I have had a good last couple of days. Today was a little rough and I just tired to stay occupied to keep the anxiety at bay. Some days, i face it, some days I run and some days, it just isn’t there. But, either way it lingers like the stale smoke from when you fry a food.
But, I AM trying to defeat it so that is a start although I have been arguing with it for a while as most of you know on here but hey, at least we are hanging in there. I just wanted to put in an Hello to all of you to say that today was good but it was a bit of a battle.
I am enjoying the day, listening to the rain and just hoping all of you out there are having a good day. In a world of chaos, conflict , panic, anxiety and depression, it is nice to also find the joy, peace, good days, a song you just like to hear even if you have listened to it 100 times,lol and well, just have a good day! So to all of my friends out here, I hope it is a great day for you!
I am so confused. I am a good person, I think. I just do not understand why so many people have turned away and just ignore me. I am always trying to help, come when needed, and I used to do anything and still do that I could to help. I baked all of the family Birthday cakes and on and on.
However, when I got this panic disorder a few years ago is when it started. I reached out to family and friends to see if anyone could come by or text or pray or just come sit for a couple of hours. I had one friend who came, a sister who came when my husband called and I do have some family I connect with but I was cursed, told I was trying to take advantage of them and that being kind and helping them did NOT mean I was supposed to expect ANYTHING in return.
Needless to say, that hurt. But if I am such a good person and people will not answer my fb post or textes or etc. I can only figure maybe it is because I am outspoken? I am a person who believes it is better to be honest than to be two- faced or like many people now, just be fake, smile, say everything is fine when deep down, they are suffering.

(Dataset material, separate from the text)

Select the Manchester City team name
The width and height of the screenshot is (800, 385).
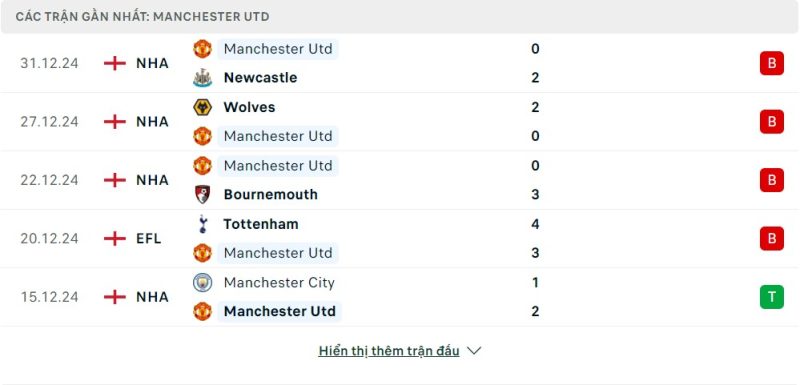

Then the people who want to be friends or close family but only if you agree with everything and never say a word about your issues or if you do, you have to be in awe with their solution and do it or they shun me. If one sister in particular is upset with me, anyone around her ends up not speaking to me. I was also bitter for a while when my daughter died but this year marked 11 years and for anyone who has lost a child, it still hurts. Of COURSE you go on but it hurts. I had five family members contact me to say they were thinking of me and I have a HUGE family.
We were always a close family until my daughter died and then the family got more critical of me each year. I am no saint by any means and I am sure my being outspoken does NOT help but is it me or them? Am I that bad?